You can qualify for a mortgage when you’re self-employed

Posted on April 7th, 2017

In BC, about 18% of the workforce is self-employed, according to Statistics Canada.

Most work out of their homes. If you’re one of them and you’re thinking of buying a home, when you go shopping for a mortgage, you should be prepared since you’ll be treated differently than if you work for someone else.

To increase your chances of qualifying, you’ll need to be familiar with what lenders require and what questions they’ll ask.

Mortgage lenders at banks and credit unions consider you to be self-employed if you:

  • run a business alone as a sole proprietor, with a partner, or as a corporation;
  • receive 25 per cent or more of your income from the business;
  • work on short contracts for different employers; or
  • are paid solely on a commission basis.

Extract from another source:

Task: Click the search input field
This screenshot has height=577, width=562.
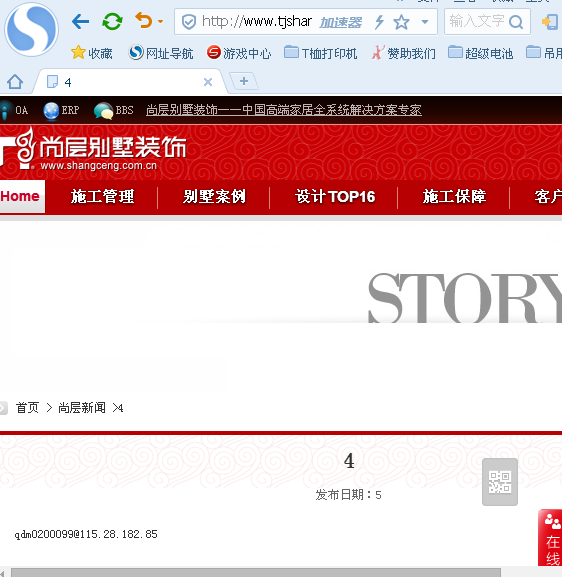Action: 476,22
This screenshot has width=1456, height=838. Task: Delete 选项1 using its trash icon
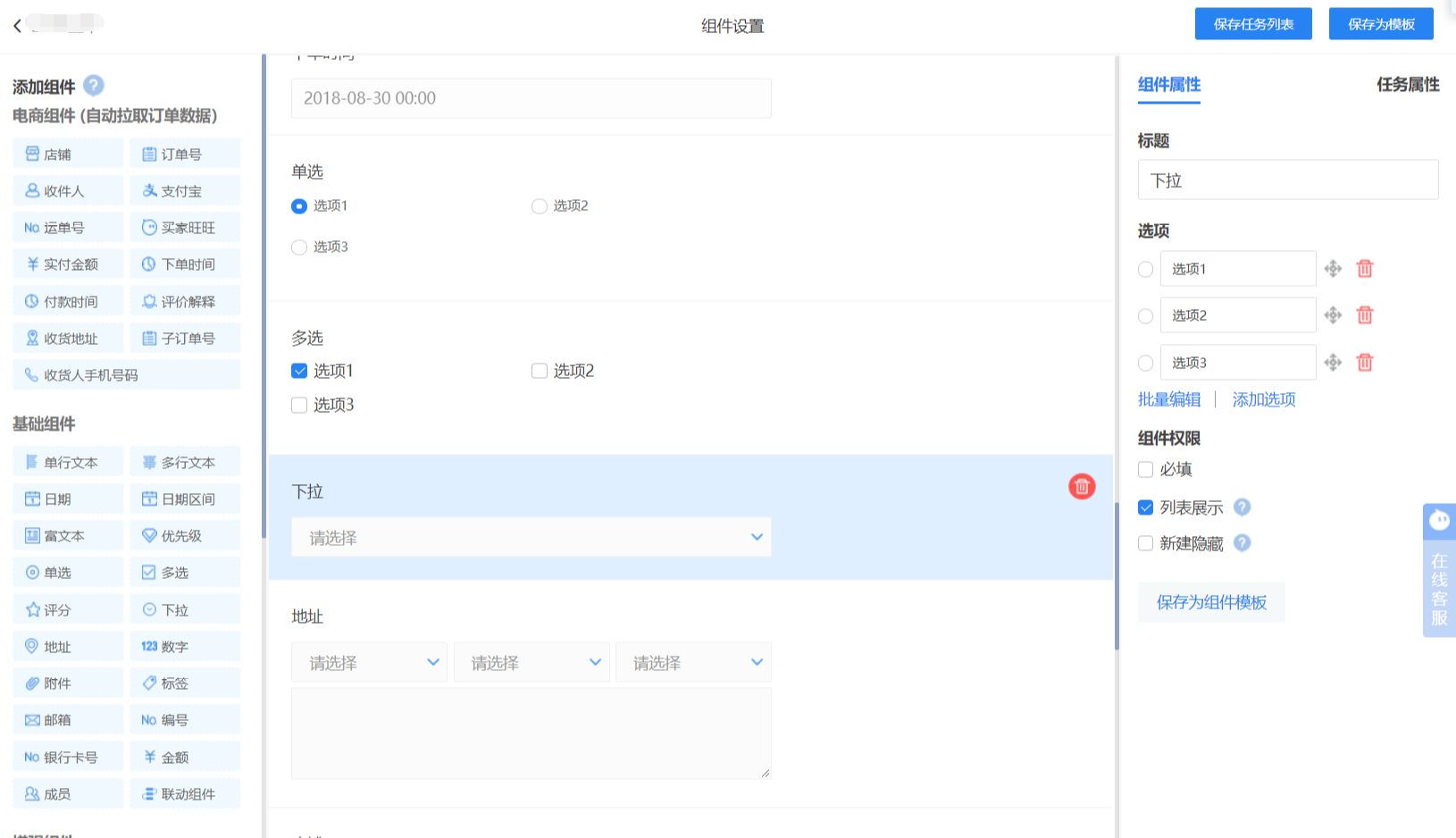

You’re not self-employed if you receive a regular paycheque from an employer, even if it’s part-time work performed for more than one employer. Under these circumstances you are considered a salaried employee.

Lenders evaluate salaried and self-employed borrowers the same way − on the size of their downpayment and on their ability to repay the mortgage. But there is a difference. Salaried borrowers must verify gross income through paycheques or a letter from an employer. Self-employed borrowers must verify net income, or what’s left after business deductions are subtracted from gross earnings.

For example, as a self-employed person, if you make $100,000 annually in gross earnings but write off $30,000 for business expenses, you have net earnings of $70,000. Unless you have documentation to convince lenders your net income is higher, you’ll be treated the same way as a salaried employee making $70,000 annually.

As proof that you have a viable business and a good credit rating, and you’re making timely payments on loans and monthly bills, you’ll need to provide the past two years of the following documents:

  1. monthly bank statement;
  2. corporate tax return;
  3. business balance sheet;
  4. profit-and-loss statement;
  5. business credit card statements; and
  6. credit references or letters from financial institutions.

Some lenders may also ask for proof that your industry is growing and has prospects for future growth.

Lenders will average your earnings over a minimum of two years to get a big picture of your finances. This means that if your net income in 2016 was $100,000 and your net income in 2015 was $70,000, you may qualify for a loan based on an average income of $85,000.

With the new mortgage rules you’ll need to have a downpayment of at least 20 per cent.

You’ll also need to provide documents including:

  • a letter from your accountant;
  • proof that you pay your rent on time; and
  • a personal balance sheet showing assets such as stocks, and debts such as credit cards or car loans.

Make photocopied sets of all your documents and prepare them as a package. Also have them available electronically so you can email them to lenders.

Since you’ll likely shop for a mortgage at different financial institutions or using a mortgage broker, you’ll want to present yourself as an organized and responsible borrower.

As a self-employed business owner, getting a mortgage with a good interest rate depends on your ability to maintain payments and your preparation.